Children are resilient and it is true that in divorce, your child will adjust to the new normal that is established between you and your co-parent. It is important however, to remember that even if your child is adjusting well to a divorce, there are things you can do as a parent to help them adjust to the changes in a more seamless and healthy way. Here are some tips to consider to help ease the adjustment for your children in a divorce:
- Do Not Involve The Children In The Divorce Process: One way to help your children adjust to the divorce is not to involve them in the divorce process. Many times, parents involve their children in a divorce by divulging details about the legal proceedings and the emotional difficulties the parent is facing in the divorce. It is important not to involve your children in the divorce because when you do involve them, it will cloud the way they see the other parent and this is not healthy for their relationship with the other parent. This could also be used as ammunition against you in legal proceedings and be classified as parental alienation. Rather than focus on the litigation fight, focus instead on the bigger picture. You and your ex-spouse will have to co-parent with one another for the rest of your lives. You will both want to be at your child’s wedding and will want to have an ongoing relationship with them forever. It is better to be at peace with your ex-spouse in the co-parenting journey rather than fight with one another and be embroiled in drama that is unnecessary and unhealthy for all individuals involved. Importantly, children are too young to understand the legal complexities of divorce. It is already difficult for adults to understand the legal issues in a divorce so imagine how hard it must be for children to understand it. If you want emotional support, rather than turn to the children, reach out instead to other family members or trusted friends to provide the support you need.
- Promote and Facilitate Open Communication: As a co-parent it is imperative that you facilitate and encourage open communication. This includes open communication between the co-parent and the children, but it is also helpful if as co-parents, you are able to openly communicate with each other in cordial and friendly way. The way in which you communicate with one another will have a great impact on the way your children will view you and how they deal with their own relationships in the future. If you are involved in a litigious divorce and open communication is difficult, you do not have to apologize for the fact that communication is impossible with the co-parent. However, you can still encourage open communication and relationship between the co-parent and the children. Regardless of what you are feeling and the intense emotions you may have for the other parent, it should not impact the love and relationship you encourage between the children and the other parent. You want your child to have a good relationship with the other parent as it will impact their development. Having a strained or non-existent relationship with a parent will only have dire effects on a child and their future relationships going forward.

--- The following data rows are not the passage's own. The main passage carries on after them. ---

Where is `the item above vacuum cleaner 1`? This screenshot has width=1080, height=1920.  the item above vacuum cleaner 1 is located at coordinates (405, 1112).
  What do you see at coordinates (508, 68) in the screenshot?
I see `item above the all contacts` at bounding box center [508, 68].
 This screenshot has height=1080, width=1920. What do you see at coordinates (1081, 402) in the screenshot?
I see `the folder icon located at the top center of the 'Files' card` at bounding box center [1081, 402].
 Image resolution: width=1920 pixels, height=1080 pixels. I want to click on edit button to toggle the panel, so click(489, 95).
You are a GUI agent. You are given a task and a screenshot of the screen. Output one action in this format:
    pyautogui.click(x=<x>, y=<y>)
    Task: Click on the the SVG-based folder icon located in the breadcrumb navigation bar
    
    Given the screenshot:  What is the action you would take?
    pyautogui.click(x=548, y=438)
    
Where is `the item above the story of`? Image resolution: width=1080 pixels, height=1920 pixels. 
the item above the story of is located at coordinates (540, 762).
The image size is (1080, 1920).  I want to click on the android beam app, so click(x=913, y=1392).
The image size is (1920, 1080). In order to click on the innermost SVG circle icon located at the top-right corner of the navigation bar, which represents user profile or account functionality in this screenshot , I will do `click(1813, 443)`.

- Consider Spending Time Together As A Family: This is a controversial tip however a good one to consider. It may be difficult, and almost impossible in some broken families to continue to spend time together as a family unit after a divorce, but it can be done. When it is done in a healthy way, the outcome can be beautiful and wonderful healthy relationships can be forged on the basis that even though “mommy and daddy” have divorced, there is still friendship. By establishing a friendship post-divorce with your ex-spouse, you are demonstrating to the children that the family is available to support him/her and that the family love is not lost. It may take time to achieve a healthy and peaceful dynamic but it is worth considering reaching for this post-divorce family goal!
Do not be shy about speaking with your solicitor on his/her tips on how to forge a healthy family dynamic post-divorce. Your divorce solicitor is not only there to provide you with legal advice but he/she can also provide you with tips on how to have a healthy divorce rather than a litigious divorce. If your divorce solicitor only encourages litigation and division among the family, you may want to consider another divorce solicitor, one who is more focused on helping you achieve a healthy dynamic post-divorce.